> _EXTRACTED TEXT_
>>

So I wanted to +1 that same opinion.

I feel this patch just adds more complexity for almost no gain:
- reducing the 'max_apply_workers_per_suibscription' seems not very
common in the first place.
- even when the GUC is reduced, at that point in time all the workers
might be in use so there may be nothing that can be immediately done.
- IIUC the excess workers (for a reduced GUC) are going to get freed
naturally anyway over time as more transactions are completed so the
pool size will reduce accordingly.


~

OTOH some refactoring parts of this patch (e.g. the new pa_stop_worker
function) look better to me. I would keep those ones but remove all
the pa_stop_idle_workers function/call.


*** NOTE: The remainder of these review comments are maybe only
relevant if you are going to keep this pa_stop_idle_workers
behaviour...

==

Commit message

2.

If the max_parallel_apply_workers_per_subscription is changed to a
lower value, try to stop free workers in the pool to keep the number of
workers lower than half of the max_parallel_apply_workers_per_subscription

SUGGESTION

If the GUC max_parallel_apply_workers_per_subscription is changed to a
lower value, try to stop unused workers to keep the pool size lower
than half of max_parallel_apply_workers_per_subscription.


==

.../replication/logical/applyparallelworker.c

3. pa_free_worker

if (winfo->serialize_changes ||
list_length(ParallelApplyWorkerPool) >
(max_parallel_apply_workers_per_subscription / 2))

<<

> _PROBLEM 1_
In the entries starting with the line with "How do I perform: Select" and going on through the line with "click(x=231, y=426)", rename "checkbox" to "tick box" and keep everything else the same. Leave the pictures out of your answer.
The text and the entries come from different sources.

> _MATERIALS PROVIDED_

>>

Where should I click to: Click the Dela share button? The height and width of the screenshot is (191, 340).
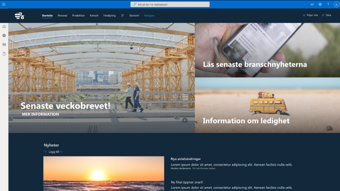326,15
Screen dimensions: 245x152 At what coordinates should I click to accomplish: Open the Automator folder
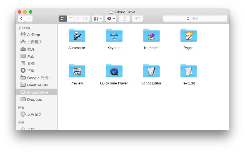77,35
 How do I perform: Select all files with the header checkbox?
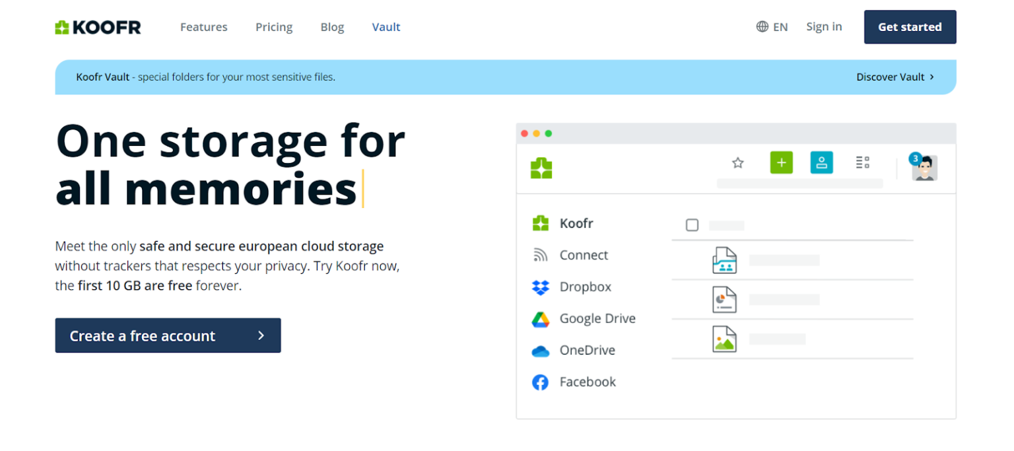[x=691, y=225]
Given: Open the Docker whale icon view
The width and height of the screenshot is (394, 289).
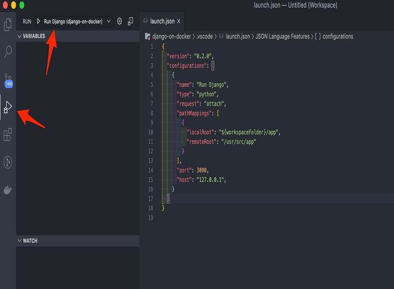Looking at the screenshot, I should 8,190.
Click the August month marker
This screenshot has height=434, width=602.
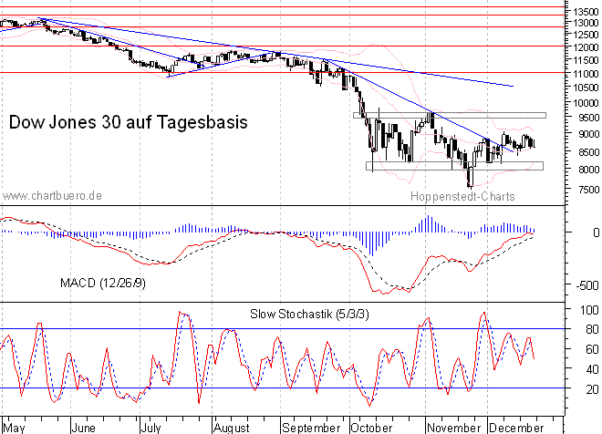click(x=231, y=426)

<<
>>

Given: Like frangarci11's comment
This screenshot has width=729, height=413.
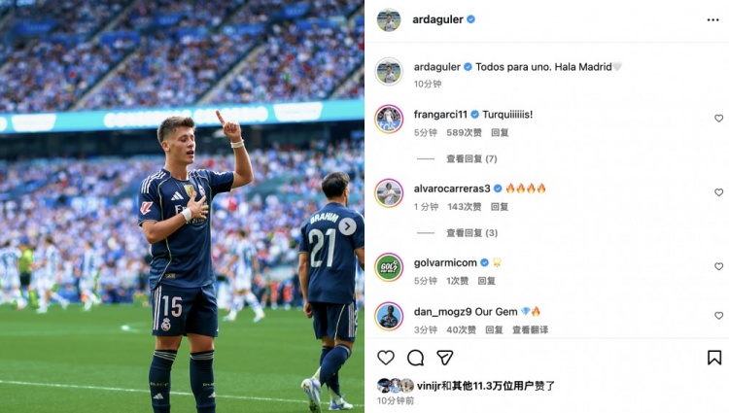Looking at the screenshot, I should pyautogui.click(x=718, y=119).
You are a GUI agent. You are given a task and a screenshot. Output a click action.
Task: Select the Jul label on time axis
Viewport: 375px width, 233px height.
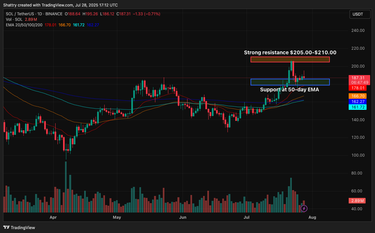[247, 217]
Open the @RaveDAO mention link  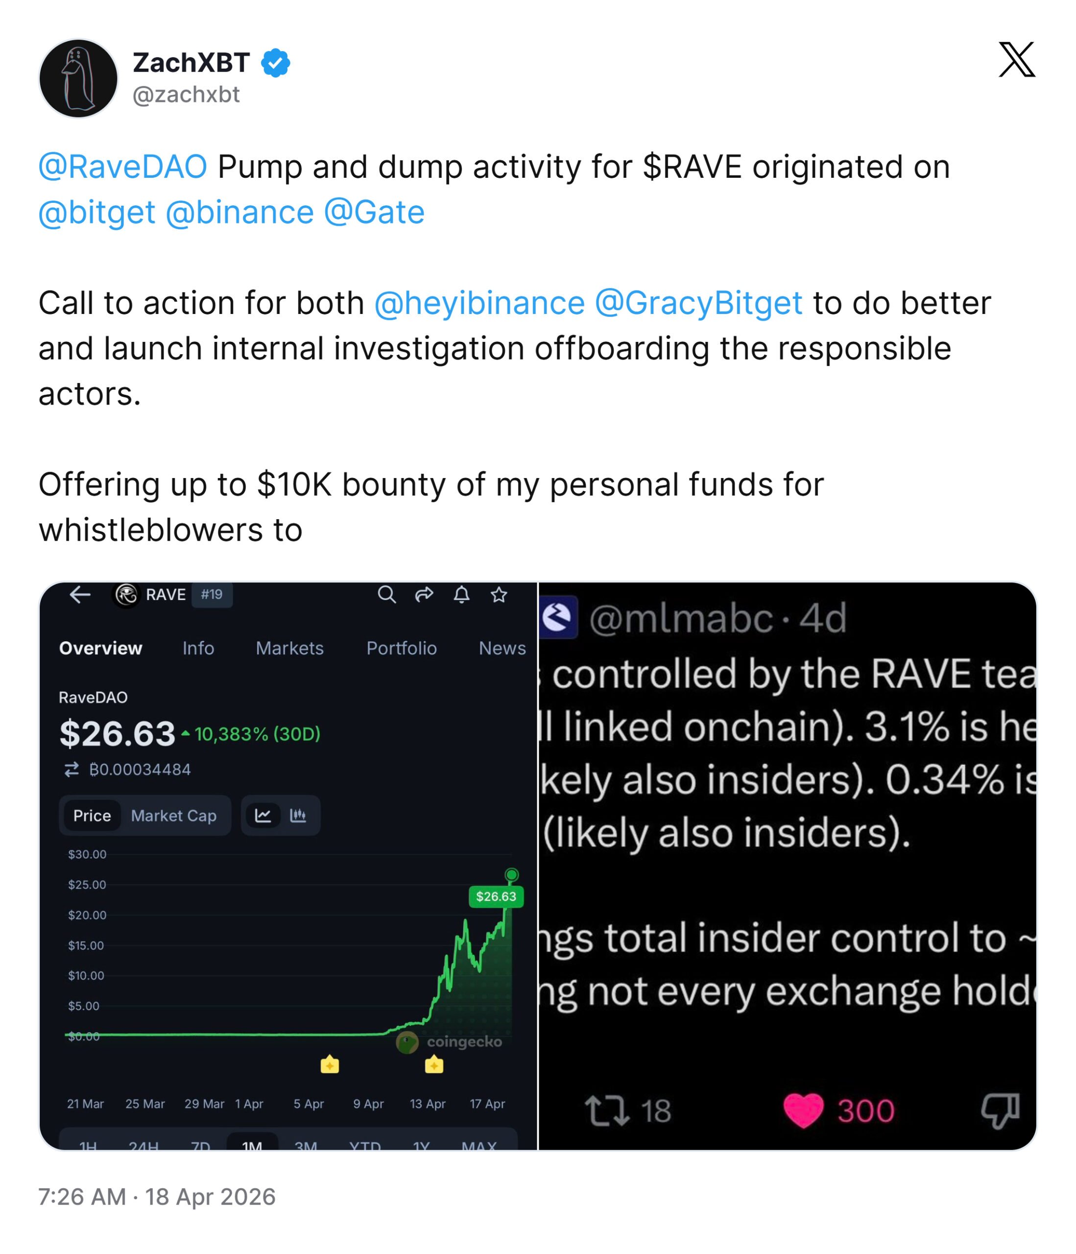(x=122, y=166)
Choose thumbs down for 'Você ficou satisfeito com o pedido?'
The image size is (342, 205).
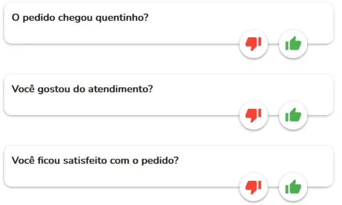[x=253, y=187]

<<

> _PROBLEM 2_
Sum up the patch review in two sentences.

> _EXERCISE RESULT 1_
 How do I perform: Select all files with the header tick box?
[x=691, y=225]
Given: Open the Docker whale icon view
The width and height of the screenshot is (394, 289).
Looking at the screenshot, I should 8,190.
Click the August month marker
This screenshot has height=434, width=602.
click(x=231, y=426)

> _EXERCISE RESULT 2_
The reviewer thinks the patch adds complexity for almost no gain: reducing the setting is uncommon, all workers might be in use at that moment, and the excess workers will be freed naturally over time anyway. They would keep refactoring parts such as the new pa_stop_worker function but remove the pa_stop_idle_workers function and its call, and they offer a reworded commit message in case that behavior is kept.